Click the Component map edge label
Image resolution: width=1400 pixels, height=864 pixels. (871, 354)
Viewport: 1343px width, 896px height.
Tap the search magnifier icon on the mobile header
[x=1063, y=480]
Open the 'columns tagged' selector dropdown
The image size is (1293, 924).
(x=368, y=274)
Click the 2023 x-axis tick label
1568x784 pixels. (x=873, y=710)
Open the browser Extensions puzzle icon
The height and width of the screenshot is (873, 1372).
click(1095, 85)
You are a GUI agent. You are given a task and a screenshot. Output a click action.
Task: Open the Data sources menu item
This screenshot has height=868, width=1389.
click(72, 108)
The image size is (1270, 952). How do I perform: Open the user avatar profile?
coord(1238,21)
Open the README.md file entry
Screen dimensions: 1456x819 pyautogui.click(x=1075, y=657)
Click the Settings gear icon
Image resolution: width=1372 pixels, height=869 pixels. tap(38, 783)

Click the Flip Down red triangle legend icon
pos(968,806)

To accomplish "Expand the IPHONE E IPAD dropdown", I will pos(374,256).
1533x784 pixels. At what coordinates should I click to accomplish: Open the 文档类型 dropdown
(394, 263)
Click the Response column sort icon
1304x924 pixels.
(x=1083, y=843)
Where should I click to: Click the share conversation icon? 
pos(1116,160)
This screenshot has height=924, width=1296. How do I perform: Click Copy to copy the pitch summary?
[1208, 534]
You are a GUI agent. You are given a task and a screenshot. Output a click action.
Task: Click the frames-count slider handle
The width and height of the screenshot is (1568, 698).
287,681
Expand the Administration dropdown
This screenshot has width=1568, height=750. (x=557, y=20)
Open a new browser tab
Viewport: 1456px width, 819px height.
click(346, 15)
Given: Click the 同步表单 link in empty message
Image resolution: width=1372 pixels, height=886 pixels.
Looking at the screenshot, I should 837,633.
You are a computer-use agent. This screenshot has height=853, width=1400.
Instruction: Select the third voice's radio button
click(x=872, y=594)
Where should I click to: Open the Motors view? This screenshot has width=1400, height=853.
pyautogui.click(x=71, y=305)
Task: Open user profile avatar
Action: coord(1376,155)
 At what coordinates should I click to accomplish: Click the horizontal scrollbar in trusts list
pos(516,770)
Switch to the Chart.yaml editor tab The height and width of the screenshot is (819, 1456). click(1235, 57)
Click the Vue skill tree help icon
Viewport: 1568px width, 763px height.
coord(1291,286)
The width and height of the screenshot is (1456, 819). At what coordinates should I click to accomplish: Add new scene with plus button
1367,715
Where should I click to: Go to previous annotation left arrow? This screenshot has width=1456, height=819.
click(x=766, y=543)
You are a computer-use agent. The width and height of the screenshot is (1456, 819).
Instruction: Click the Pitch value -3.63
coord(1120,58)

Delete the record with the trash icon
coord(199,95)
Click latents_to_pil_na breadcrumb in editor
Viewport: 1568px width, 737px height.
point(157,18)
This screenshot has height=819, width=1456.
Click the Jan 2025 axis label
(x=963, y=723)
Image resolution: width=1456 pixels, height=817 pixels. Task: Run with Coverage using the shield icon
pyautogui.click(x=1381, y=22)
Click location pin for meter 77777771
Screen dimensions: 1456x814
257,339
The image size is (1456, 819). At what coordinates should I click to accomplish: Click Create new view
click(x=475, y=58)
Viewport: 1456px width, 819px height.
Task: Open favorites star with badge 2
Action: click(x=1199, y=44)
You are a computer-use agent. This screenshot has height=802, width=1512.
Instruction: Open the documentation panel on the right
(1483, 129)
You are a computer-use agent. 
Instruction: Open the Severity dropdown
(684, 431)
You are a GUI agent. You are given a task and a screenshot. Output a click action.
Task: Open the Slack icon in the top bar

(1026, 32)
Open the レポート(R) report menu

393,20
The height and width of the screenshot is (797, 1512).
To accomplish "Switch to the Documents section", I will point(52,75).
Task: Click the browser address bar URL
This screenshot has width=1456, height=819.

### Exercise directions
Give each line of the records above again, unchanged.

### Reply to the exercise
Click the Component map edge label
Image resolution: width=1400 pixels, height=864 pixels. (871, 354)
Viewport: 1343px width, 896px height.
Tap the search magnifier icon on the mobile header
[x=1063, y=480]
Open the 'columns tagged' selector dropdown
The image size is (1293, 924).
(x=368, y=274)
Click the 2023 x-axis tick label
1568x784 pixels. (x=873, y=710)
Open the browser Extensions puzzle icon
The height and width of the screenshot is (873, 1372).
click(1095, 85)
You are a GUI agent. You are given a task and a screenshot. Output a click action.
Task: Open the Data sources menu item
This screenshot has height=868, width=1389.
click(72, 108)
The image size is (1270, 952). How do I perform: Open the user avatar profile?
coord(1238,21)
Open the README.md file entry
Screen dimensions: 1456x819 pyautogui.click(x=1075, y=657)
Click the Settings gear icon
Image resolution: width=1372 pixels, height=869 pixels. tap(38, 783)

Click the Flip Down red triangle legend icon
pos(968,806)

To accomplish "Expand the IPHONE E IPAD dropdown", I will pos(374,256).
1533x784 pixels. At what coordinates should I click to accomplish: Open the 文档类型 dropdown
(394, 263)
Click the Response column sort icon
1304x924 pixels.
(x=1083, y=843)
Where should I click to: Click the share conversation icon? 
pos(1116,160)
This screenshot has height=924, width=1296. How do I perform: Click Copy to copy the pitch summary?
[1208, 534]
You are a GUI agent. You are given a task and a screenshot. Output a click action.
Task: Click the frames-count slider handle
The width and height of the screenshot is (1568, 698).
287,681
Expand the Administration dropdown
This screenshot has width=1568, height=750. (x=557, y=20)
Open a new browser tab
Viewport: 1456px width, 819px height.
click(346, 15)
Given: Click the 同步表单 link in empty message
Image resolution: width=1372 pixels, height=886 pixels.
Looking at the screenshot, I should 837,633.
You are a computer-use agent. This screenshot has height=853, width=1400.
Instruction: Select the third voice's radio button
click(x=872, y=594)
Where should I click to: Open the Motors view? This screenshot has width=1400, height=853.
pyautogui.click(x=71, y=305)
Task: Open user profile avatar
Action: coord(1376,155)
 At what coordinates should I click to accomplish: Click the horizontal scrollbar in trusts list
pos(516,770)
Switch to the Chart.yaml editor tab The height and width of the screenshot is (819, 1456). click(1235, 57)
Click the Vue skill tree help icon
Viewport: 1568px width, 763px height.
coord(1291,286)
The width and height of the screenshot is (1456, 819). At what coordinates should I click to accomplish: Add new scene with plus button
1367,715
Where should I click to: Go to previous annotation left arrow? This screenshot has width=1456, height=819.
click(x=766, y=543)
You are a computer-use agent. The width and height of the screenshot is (1456, 819).
Instruction: Click the Pitch value -3.63
coord(1120,58)

Delete the record with the trash icon
coord(199,95)
Click latents_to_pil_na breadcrumb in editor
Viewport: 1568px width, 737px height.
point(157,18)
This screenshot has height=819, width=1456.
Click the Jan 2025 axis label
(x=963, y=723)
Image resolution: width=1456 pixels, height=817 pixels. Task: Run with Coverage using the shield icon
pyautogui.click(x=1381, y=22)
Click location pin for meter 77777771
Screen dimensions: 1456x814
257,339
The image size is (1456, 819). At what coordinates should I click to accomplish: Click Create new view
click(x=475, y=58)
Viewport: 1456px width, 819px height.
Task: Open favorites star with badge 2
Action: click(x=1199, y=44)
You are a computer-use agent. This screenshot has height=802, width=1512.
Instruction: Open the documentation panel on the right
(1483, 129)
You are a computer-use agent. 
Instruction: Open the Severity dropdown
(684, 431)
You are a GUI agent. You are given a task and a screenshot. Output a click action.
Task: Open the Slack icon in the top bar

(1026, 32)
Open the レポート(R) report menu

393,20
The height and width of the screenshot is (797, 1512).
To accomplish "Switch to the Documents section", I will point(52,75).
Task: Click the browser address bar URL
This screenshot has width=1456, height=819.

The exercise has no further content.